Henry To’o To’o Leads the Defense

Running a 3-4 Defense under the tutelage of former UK assistant Derrick Ansley, the Volunteers have relied on their linebacking corps to make plays so far this season. Henry To’o To’o (#11) leads the team with 23 tackles including three tackles for loss and a pick six. Senior Deandre Johnson (#13) has already collected 3.5 sacks this season and will look to cause some havoc in the backfield along with To’o To’o.

The Tennessee defense has quite a bit of talent in the box, but as Adam Luckett pointed out in his Scouting Report, there are some holes for completions down the field. 64.86% of completions against the Volunteer defense have gone for at least 15 yards. If UK can pick up some chunk plays through the air to go with the typical success on the ground it will go a long way towards getting the win.

Red Zone Success

Oct 10, 2020; Athens, Georgia, USA; Tennessee Volunteers head coach Jeremy Pruitt reacts on the sideline against the Georgia Bulldogs during the first half at Sanford Stadium.
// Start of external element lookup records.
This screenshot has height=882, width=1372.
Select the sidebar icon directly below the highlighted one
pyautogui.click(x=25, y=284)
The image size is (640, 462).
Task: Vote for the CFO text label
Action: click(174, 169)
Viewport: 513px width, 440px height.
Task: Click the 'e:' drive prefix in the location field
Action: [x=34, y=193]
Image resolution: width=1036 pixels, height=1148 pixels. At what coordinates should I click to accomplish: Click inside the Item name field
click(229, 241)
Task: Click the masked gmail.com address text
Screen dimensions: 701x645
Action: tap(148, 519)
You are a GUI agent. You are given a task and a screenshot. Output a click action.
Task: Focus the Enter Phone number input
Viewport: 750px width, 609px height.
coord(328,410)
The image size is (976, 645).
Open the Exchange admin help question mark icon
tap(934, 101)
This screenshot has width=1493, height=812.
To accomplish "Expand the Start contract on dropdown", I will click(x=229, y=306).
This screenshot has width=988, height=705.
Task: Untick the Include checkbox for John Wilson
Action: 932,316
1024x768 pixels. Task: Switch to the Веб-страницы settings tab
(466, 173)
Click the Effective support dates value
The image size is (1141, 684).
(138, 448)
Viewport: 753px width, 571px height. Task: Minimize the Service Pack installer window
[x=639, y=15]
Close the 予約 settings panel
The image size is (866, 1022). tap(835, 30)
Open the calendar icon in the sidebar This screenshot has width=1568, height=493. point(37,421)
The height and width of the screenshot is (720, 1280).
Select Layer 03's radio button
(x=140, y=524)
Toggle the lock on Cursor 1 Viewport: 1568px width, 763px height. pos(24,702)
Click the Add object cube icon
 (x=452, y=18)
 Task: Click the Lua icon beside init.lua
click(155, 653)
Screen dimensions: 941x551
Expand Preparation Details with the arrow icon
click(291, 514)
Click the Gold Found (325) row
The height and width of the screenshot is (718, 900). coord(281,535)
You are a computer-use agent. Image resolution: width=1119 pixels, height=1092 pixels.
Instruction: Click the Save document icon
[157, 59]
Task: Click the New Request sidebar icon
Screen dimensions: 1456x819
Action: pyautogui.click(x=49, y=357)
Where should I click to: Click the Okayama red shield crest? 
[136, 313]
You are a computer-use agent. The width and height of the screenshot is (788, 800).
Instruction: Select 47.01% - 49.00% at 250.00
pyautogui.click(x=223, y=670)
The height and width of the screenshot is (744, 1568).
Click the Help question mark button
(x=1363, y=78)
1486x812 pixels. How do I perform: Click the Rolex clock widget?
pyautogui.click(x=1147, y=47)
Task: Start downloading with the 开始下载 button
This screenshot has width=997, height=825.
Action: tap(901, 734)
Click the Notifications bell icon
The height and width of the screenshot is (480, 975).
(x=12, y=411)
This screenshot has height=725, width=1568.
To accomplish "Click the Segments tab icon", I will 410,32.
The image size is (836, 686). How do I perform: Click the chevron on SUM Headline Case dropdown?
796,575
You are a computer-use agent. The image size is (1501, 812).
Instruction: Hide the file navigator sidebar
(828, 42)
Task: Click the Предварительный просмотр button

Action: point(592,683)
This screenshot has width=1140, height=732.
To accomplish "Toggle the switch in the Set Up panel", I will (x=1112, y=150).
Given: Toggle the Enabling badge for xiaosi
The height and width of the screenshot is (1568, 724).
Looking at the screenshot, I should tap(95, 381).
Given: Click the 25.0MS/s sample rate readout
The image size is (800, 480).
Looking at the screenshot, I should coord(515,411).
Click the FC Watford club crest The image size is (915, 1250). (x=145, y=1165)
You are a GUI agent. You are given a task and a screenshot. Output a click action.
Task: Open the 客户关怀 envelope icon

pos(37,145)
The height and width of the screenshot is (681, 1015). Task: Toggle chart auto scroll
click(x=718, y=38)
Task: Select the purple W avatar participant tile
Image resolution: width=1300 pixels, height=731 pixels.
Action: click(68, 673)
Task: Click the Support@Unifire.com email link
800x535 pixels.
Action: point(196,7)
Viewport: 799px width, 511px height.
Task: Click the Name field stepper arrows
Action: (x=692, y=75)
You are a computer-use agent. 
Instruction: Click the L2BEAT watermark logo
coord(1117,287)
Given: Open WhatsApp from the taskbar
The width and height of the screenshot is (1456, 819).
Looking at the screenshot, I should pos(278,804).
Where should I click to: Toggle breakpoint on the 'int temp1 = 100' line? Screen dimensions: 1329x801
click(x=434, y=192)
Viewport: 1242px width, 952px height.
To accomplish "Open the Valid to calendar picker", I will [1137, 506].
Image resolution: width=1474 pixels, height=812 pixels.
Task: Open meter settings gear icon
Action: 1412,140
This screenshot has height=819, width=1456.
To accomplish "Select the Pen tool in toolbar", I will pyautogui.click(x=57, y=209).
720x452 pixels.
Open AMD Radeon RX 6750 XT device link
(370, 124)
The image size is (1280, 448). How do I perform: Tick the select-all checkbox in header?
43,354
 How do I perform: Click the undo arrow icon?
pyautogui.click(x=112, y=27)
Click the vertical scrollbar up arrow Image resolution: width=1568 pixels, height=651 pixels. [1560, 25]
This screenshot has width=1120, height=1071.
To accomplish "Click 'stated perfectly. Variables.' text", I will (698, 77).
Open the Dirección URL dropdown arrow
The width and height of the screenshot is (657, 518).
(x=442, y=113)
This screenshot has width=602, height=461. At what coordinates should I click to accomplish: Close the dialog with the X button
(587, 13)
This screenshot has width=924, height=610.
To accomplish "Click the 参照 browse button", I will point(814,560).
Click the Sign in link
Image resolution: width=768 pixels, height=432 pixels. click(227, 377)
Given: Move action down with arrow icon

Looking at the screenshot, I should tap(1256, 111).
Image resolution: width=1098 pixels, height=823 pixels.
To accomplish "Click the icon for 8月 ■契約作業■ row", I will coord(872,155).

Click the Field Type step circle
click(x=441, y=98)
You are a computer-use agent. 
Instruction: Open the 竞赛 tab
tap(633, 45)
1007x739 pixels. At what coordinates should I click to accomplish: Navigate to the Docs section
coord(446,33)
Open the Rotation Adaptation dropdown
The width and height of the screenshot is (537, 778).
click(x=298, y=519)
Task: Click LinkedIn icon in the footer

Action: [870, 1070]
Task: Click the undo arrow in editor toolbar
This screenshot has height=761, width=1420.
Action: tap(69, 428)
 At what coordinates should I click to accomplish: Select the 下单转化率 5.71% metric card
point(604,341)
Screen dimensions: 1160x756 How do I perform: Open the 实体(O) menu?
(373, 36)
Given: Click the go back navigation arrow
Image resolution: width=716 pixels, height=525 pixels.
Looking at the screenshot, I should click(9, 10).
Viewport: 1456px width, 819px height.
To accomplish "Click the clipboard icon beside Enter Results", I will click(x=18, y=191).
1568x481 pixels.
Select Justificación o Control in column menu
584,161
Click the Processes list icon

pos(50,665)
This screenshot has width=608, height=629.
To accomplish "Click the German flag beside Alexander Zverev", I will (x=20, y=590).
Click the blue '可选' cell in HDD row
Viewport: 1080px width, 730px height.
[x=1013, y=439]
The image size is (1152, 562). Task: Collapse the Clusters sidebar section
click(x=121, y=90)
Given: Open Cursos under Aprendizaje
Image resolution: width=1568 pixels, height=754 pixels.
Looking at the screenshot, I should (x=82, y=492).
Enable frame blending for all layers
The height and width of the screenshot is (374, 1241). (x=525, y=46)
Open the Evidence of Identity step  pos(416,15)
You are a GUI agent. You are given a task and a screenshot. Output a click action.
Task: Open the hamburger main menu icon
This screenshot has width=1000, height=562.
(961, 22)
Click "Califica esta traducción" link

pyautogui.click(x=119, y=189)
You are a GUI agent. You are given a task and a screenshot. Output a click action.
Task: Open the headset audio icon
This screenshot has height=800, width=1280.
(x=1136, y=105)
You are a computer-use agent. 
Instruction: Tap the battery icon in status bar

Mandatory Credit: Dale Zanine-USA TODAY Sports

On both sides of the ball through three games this season Tennessee has done well in the Red Zone. They are second in the Southeastern Conference in red zone touchdown rate which means they are finishing drives with six points instead of settling for field goals. Their 5.21 points per scoring opportunity is one of the best marks in the country.

Defensively, the Volunteers are allowing just 4.06 per scoring opportunity. Teams have scored touchdowns on just six of 11 trips to the end zone. Against Missouri, Tennessee allowed just 12 points in five scoring opportunities for the Tigers. Kentucky must finish possessions in the red zone with touchdowns and get points on the board when the opportunities present themselves.